● Entries supplied
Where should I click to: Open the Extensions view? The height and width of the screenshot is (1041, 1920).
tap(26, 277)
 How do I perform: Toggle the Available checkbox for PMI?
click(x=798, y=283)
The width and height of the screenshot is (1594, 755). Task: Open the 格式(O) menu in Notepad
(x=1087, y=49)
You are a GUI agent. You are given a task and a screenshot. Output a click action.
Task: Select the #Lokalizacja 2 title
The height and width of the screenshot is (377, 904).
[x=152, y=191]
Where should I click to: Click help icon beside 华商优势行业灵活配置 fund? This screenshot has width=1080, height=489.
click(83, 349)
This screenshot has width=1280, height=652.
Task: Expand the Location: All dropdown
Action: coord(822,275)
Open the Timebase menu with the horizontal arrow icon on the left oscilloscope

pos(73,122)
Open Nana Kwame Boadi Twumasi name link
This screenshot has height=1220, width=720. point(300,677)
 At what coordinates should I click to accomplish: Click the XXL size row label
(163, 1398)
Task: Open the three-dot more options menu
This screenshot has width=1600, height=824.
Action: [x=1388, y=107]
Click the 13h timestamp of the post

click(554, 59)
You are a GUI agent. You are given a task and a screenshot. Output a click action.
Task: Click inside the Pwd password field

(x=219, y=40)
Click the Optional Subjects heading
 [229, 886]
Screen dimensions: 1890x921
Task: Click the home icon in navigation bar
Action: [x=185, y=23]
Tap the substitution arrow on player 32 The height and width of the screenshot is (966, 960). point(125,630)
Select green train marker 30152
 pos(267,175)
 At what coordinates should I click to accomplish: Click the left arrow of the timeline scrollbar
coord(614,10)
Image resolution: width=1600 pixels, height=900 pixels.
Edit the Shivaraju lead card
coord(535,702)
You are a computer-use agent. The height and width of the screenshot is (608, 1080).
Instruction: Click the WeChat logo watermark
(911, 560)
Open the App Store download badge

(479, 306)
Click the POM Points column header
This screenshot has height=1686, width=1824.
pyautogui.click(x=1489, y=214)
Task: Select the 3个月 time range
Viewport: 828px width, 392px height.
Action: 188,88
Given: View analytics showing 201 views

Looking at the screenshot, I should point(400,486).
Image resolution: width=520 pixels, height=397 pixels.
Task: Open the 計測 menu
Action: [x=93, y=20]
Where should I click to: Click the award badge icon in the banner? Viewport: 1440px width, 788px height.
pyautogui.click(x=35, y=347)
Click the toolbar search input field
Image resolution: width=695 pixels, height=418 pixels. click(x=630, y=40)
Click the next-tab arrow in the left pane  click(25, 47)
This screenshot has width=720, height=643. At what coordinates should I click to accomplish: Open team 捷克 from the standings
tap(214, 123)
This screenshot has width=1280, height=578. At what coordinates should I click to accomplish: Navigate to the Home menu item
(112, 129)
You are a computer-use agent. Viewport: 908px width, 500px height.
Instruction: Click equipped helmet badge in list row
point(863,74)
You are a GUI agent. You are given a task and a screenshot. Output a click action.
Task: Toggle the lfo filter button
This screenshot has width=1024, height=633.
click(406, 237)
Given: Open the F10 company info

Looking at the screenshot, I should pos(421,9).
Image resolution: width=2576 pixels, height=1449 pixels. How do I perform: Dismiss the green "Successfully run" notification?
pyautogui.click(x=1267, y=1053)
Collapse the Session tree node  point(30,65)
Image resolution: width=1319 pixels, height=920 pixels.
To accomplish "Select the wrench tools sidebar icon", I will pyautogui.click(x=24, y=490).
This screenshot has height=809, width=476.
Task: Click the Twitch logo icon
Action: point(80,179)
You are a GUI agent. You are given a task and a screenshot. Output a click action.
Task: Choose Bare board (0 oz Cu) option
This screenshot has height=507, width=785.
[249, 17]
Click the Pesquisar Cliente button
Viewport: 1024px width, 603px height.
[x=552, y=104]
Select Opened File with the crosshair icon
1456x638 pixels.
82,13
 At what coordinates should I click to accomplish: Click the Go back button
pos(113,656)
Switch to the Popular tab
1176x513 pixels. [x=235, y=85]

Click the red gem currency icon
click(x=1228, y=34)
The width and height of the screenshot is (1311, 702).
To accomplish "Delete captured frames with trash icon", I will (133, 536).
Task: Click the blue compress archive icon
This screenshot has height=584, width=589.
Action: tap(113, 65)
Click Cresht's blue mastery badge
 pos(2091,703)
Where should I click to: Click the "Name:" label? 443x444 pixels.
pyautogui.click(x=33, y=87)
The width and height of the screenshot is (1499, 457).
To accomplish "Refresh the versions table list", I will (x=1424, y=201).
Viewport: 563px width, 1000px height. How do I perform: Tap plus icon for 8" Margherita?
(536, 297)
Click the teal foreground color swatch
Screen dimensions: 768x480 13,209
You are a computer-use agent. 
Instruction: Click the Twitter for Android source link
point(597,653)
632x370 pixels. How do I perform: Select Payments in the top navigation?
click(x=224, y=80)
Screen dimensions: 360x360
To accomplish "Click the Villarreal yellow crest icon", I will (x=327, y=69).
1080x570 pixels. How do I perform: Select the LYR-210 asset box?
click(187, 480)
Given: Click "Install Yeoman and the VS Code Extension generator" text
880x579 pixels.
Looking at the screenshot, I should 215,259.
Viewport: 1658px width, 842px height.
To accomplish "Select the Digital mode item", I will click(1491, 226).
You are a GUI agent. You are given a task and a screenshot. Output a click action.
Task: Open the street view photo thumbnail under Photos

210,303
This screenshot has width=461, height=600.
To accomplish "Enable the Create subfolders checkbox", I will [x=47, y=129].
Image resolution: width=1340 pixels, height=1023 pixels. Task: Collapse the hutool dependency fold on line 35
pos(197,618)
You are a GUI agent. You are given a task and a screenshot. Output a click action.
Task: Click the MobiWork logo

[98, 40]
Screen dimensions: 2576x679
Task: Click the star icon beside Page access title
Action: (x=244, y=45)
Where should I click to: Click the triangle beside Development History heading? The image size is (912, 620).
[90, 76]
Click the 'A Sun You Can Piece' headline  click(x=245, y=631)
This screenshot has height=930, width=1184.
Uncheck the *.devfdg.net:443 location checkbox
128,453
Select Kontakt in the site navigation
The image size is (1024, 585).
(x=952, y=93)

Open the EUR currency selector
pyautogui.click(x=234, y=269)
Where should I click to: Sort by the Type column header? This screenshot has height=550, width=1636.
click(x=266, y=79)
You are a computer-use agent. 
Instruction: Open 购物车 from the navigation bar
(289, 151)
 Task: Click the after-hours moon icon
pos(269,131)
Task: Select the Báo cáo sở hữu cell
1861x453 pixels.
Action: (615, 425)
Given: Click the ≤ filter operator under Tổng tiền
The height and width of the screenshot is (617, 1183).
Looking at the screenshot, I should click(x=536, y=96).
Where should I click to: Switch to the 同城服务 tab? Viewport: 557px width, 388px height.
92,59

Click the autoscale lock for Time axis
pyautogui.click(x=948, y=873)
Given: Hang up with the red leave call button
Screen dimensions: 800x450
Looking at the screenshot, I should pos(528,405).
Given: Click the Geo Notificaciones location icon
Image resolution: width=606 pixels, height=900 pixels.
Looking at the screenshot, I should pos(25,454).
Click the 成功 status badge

● Exercise objective
Select all lines with the word "filter" from the entries above.

● Exercise solution
Task: Toggle the lfo filter button
Given: Click the ≤ filter operator under Tổng tiền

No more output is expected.